──────── EXERCISE MATERIALS

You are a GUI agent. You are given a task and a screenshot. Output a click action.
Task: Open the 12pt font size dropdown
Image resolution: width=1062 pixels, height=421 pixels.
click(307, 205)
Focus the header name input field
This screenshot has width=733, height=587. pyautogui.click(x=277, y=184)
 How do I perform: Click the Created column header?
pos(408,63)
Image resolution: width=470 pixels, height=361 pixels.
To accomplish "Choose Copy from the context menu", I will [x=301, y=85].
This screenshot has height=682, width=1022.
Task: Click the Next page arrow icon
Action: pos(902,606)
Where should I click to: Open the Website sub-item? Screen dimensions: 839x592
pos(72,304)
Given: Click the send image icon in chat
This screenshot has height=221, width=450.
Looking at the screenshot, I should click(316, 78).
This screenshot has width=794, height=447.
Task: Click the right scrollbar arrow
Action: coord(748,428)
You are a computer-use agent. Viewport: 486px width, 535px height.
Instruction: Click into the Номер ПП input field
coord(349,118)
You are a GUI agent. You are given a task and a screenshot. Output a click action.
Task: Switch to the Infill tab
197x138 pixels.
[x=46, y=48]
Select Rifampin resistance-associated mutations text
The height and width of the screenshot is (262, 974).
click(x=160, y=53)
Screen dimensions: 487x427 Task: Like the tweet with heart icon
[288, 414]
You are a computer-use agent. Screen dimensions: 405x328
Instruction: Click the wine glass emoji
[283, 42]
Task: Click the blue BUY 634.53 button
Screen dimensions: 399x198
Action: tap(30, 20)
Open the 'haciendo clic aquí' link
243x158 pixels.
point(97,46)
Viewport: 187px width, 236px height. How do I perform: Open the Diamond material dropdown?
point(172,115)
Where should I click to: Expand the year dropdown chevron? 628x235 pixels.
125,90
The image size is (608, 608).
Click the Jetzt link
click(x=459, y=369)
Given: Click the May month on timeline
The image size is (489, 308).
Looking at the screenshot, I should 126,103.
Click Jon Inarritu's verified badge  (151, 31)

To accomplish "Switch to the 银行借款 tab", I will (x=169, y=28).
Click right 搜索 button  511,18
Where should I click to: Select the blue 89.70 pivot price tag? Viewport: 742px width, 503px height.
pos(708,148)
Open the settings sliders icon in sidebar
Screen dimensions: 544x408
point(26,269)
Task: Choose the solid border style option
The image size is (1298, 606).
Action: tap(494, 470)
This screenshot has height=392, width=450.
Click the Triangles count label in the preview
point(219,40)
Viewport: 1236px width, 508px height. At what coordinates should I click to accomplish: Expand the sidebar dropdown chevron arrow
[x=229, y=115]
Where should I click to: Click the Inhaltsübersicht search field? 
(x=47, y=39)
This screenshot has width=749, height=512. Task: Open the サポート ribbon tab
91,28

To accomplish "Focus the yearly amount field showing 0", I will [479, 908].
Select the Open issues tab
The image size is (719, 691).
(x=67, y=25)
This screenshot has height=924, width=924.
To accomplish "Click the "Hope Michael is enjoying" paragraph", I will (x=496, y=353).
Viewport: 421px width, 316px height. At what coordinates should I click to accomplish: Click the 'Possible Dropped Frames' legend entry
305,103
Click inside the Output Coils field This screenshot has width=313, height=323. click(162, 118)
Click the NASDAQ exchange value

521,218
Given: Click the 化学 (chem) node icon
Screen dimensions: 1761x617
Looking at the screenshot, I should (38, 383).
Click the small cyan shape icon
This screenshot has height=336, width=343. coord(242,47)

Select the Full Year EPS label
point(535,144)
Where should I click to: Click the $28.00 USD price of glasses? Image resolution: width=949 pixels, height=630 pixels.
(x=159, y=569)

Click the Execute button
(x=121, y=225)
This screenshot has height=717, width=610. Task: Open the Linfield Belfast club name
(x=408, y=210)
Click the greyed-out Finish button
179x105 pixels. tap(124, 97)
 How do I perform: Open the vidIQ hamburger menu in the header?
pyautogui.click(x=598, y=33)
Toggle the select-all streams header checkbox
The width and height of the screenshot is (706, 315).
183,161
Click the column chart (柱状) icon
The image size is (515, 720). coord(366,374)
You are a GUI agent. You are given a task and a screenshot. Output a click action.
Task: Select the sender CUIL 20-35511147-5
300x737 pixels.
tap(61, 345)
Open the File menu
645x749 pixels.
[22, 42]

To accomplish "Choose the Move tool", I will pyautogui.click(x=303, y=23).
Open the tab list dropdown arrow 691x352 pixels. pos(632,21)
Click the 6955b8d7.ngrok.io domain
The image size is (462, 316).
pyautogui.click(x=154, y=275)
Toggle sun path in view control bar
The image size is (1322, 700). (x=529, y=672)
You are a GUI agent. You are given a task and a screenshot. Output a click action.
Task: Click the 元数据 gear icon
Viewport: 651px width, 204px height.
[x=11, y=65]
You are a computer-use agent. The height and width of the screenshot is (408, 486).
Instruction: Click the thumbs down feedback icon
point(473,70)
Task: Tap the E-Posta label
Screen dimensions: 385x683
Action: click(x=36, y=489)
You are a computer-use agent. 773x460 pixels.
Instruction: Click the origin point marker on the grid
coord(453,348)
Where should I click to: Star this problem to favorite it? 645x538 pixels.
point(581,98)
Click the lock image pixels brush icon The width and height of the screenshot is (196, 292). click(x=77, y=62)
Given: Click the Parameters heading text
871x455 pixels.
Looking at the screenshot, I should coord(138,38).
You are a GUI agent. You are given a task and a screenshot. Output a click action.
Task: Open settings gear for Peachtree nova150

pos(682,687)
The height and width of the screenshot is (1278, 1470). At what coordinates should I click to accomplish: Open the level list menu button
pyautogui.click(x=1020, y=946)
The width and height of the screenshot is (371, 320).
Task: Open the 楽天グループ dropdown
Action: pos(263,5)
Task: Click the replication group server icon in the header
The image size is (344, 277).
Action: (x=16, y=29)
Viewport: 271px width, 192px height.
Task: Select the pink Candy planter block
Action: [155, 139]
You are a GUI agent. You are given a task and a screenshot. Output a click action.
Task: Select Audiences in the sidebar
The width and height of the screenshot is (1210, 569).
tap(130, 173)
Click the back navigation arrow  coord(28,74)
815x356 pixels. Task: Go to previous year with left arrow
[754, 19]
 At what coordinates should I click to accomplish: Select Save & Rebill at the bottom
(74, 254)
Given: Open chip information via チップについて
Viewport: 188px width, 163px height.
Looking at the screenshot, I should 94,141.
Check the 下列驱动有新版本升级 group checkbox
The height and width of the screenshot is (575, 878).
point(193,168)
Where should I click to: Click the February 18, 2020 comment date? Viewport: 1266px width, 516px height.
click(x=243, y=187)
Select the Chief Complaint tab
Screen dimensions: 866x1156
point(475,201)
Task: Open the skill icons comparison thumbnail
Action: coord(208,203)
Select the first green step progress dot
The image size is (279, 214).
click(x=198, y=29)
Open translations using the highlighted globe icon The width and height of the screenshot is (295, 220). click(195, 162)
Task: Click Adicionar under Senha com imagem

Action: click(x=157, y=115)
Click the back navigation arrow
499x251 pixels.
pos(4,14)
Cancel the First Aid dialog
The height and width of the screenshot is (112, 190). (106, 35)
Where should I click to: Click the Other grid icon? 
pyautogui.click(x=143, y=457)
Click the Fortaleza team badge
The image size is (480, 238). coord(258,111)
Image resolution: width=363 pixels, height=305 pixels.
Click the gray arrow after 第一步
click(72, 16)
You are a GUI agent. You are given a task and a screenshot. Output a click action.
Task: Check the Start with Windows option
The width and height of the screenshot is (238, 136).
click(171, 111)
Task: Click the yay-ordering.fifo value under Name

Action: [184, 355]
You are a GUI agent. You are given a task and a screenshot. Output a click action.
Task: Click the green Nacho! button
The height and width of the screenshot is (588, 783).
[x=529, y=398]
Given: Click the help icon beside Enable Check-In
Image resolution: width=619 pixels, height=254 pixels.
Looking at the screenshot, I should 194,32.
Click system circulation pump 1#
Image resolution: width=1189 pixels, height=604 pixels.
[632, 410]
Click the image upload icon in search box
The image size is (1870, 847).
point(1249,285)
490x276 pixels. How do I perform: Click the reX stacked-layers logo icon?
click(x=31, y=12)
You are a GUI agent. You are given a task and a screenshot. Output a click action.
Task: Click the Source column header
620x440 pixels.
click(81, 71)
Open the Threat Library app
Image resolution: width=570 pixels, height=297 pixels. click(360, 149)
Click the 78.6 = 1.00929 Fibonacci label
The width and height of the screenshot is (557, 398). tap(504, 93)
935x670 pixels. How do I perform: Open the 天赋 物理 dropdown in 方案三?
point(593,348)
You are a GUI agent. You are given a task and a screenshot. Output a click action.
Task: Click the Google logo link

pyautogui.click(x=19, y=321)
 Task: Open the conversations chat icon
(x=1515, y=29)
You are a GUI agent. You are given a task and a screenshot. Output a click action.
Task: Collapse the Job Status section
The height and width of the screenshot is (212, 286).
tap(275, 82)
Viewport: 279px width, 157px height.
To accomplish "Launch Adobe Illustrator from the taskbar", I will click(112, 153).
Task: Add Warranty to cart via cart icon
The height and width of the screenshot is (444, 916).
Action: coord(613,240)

────────────────

REQUIREMENT =>
Word for word, reproduce the listing above from its start up to and including the line that has "Open the 'haciendo clic aquí' link". Give only those lines.

WRITTEN SOLUTION =>
You are a GUI agent. You are given a task and a screenshot. Output a click action.
Task: Open the 12pt font size dropdown
Image resolution: width=1062 pixels, height=421 pixels.
click(307, 205)
Focus the header name input field
This screenshot has width=733, height=587. pyautogui.click(x=277, y=184)
 How do I perform: Click the Created column header?
pos(408,63)
Image resolution: width=470 pixels, height=361 pixels.
To accomplish "Choose Copy from the context menu", I will [x=301, y=85].
This screenshot has height=682, width=1022.
Task: Click the Next page arrow icon
Action: pos(902,606)
Where should I click to: Open the Website sub-item? Screen dimensions: 839x592
pos(72,304)
Given: Click the send image icon in chat
This screenshot has height=221, width=450.
Looking at the screenshot, I should click(316, 78).
This screenshot has width=794, height=447.
Task: Click the right scrollbar arrow
Action: coord(748,428)
You are a computer-use agent. Viewport: 486px width, 535px height.
Instruction: Click into the Номер ПП input field
coord(349,118)
You are a GUI agent. You are given a task and a screenshot. Output a click action.
Task: Switch to the Infill tab
197x138 pixels.
[x=46, y=48]
Select Rifampin resistance-associated mutations text
The height and width of the screenshot is (262, 974).
click(x=160, y=53)
Screen dimensions: 487x427 Task: Like the tweet with heart icon
[288, 414]
You are a computer-use agent. Screen dimensions: 405x328
Instruction: Click the wine glass emoji
[283, 42]
Task: Click the blue BUY 634.53 button
Screen dimensions: 399x198
Action: tap(30, 20)
Open the 'haciendo clic aquí' link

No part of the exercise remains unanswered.